For encoder vocabulary, the word occurred in vocabulary uses " UNK " to indicate.When decoder is arranged, an important parameter
Be decoder dictionary size, comparative test done to the parameter of decoder dictionary in an experiment, be respectively set 2000,5000,
80000, the 11000, size of 14,000 5 kind of specification passes through the size that best dictionary is chosen in experiment.4 layers are used in the encoder
Two-way LSTM, each node layer are 256, batch_size 64, define Bucket barrels of mechanism: buckets=[(120,
30) long inside the Bucket for ...], the sentence of list entries being assigned to according to the similarity degree of length different regular lengths
The inadequate all additions PAD character of degree, length for heading limit 30 words.
Several method for comparison are as follows:
A) Tf-idf: the Baseline Methods of extraction-type abstract.
B) ABS system: the Baseline Methods of production abstract.
C) Our+att: common term vector input+attention mechanism.
D) Our (S)+att: stroke coding term vector+attention mechanism.
Table 5 and table 6 include four groups of experimental datas be 8000 in decoder dictionary size under experimental result and Rouge comment
It is divided to (the latter two groups experimental results for the embodiment of the present invention).
The abstract comparison of 5 distinct methods of table
Table 6Rouge appraisal result
Model | Rouge-1 (%) | Rouge-2 (%) | Rouge-L (%) |
Tf-idf | 27.30 | 24.30 | 26.76 |
ABS system | 24.26 | 15.22 | 24.11 |
Our+att | 24.83 | 15.61 | 22.19 |
Our(S)+att | 25.08 | 17.05 | 22.77 |
In table 5 by method sample provided by the embodiment of the present invention compared respectively extraction-type Baseline Methods Tf-idf and
Production Baseline Methods ABS system has extracted most representational example in test set in this sample, compares mesh
Sentence is marked it can be found that three models all have good effect to the abstract of this section of text.The model output of the embodiment of the present invention
Sentence effect ratio Tf-idf and ABS system effect are more preferable, semantic comparatively more complete, and generate " North China " this
Do not have in original text occur neologisms, this point make it summarize area " the northeastern Inner Mongolia Shanxi central and north, middle of Hebei province and
High level overview, phase are achieved the effect that when the ground such as by north in the middle part of the Central Jilin Heilungkiang of northeast Beijing-Tianjin area, the west and south, Liaoning "
Than two kinds control methods, model of the embodiment of the present invention seem more complete in description.

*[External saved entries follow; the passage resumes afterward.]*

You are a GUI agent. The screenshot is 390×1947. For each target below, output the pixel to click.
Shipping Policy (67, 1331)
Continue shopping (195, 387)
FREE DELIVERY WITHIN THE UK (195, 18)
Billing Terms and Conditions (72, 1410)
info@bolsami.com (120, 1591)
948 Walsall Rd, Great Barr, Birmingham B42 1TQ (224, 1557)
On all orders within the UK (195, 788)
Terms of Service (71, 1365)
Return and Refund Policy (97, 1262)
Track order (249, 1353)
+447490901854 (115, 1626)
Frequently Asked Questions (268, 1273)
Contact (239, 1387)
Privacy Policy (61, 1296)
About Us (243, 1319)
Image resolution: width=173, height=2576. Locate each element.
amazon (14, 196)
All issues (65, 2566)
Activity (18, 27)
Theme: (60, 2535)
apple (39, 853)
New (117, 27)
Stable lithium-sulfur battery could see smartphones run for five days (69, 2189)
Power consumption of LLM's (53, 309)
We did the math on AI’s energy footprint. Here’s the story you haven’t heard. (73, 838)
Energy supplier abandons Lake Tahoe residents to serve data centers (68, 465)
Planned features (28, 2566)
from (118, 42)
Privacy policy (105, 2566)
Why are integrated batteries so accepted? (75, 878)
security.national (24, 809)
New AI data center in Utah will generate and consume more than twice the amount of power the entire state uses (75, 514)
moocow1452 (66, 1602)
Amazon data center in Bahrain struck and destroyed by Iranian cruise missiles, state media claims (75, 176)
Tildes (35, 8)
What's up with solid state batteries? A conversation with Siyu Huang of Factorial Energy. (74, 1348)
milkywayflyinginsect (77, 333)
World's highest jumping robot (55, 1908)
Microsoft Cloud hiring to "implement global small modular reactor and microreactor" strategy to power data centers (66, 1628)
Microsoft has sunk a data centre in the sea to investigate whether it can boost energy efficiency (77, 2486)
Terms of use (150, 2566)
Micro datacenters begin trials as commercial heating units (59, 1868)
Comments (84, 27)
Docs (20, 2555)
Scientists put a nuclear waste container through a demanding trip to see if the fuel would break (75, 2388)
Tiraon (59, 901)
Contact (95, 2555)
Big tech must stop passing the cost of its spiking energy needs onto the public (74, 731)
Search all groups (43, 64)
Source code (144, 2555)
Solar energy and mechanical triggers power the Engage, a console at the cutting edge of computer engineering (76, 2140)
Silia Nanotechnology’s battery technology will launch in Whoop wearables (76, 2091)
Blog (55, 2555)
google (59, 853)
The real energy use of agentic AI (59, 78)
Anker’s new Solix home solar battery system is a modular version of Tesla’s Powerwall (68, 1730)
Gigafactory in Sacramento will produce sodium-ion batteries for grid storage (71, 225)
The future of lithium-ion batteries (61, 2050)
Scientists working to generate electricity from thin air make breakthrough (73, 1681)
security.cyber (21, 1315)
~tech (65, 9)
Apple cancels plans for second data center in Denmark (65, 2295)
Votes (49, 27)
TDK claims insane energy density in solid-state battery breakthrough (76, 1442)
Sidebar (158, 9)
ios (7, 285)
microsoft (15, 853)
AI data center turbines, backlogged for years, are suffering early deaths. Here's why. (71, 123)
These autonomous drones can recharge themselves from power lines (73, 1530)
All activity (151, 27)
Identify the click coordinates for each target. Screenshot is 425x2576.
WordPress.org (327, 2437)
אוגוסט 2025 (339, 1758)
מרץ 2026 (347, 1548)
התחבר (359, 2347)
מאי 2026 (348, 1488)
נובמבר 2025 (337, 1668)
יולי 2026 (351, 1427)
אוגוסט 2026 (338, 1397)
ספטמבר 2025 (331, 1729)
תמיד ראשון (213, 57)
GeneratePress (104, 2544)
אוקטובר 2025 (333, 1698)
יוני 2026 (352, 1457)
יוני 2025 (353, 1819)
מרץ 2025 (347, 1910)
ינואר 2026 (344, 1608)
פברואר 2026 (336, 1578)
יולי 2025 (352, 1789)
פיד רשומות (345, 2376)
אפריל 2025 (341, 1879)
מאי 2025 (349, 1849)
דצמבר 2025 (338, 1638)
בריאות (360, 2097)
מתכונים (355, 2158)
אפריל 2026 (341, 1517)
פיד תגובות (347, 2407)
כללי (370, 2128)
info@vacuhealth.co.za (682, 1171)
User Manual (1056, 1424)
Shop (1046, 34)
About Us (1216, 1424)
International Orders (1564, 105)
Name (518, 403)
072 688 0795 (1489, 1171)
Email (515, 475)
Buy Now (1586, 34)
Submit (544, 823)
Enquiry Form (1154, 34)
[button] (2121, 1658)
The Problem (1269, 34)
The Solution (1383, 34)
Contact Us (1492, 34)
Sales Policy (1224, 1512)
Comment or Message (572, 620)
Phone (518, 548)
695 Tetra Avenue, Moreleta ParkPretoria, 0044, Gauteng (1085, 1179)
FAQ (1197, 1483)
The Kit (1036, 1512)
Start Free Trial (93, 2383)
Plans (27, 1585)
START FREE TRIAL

In table 6, by comparing the Rouge-1 of four kinds of methods, Rouge-2, the discovery of Rouge-L score, production method
It is weaker than extraction-type method in Rouge scoring.It is word-based similar for being mainly due to the evaluation criterion of Rouge scoring
Degree, production method is in the preferable situation of actual effect, it is more likely that is to have a poor Rouge scoring.Therefore,
Experimental section of the embodiment of the present invention, is shown using sample and two methods of Rouge scoring intuitively indicate modelling effect.In table 7,
Influence by Experimental comparison's decoder dictionary size to model of the embodiment of the present invention.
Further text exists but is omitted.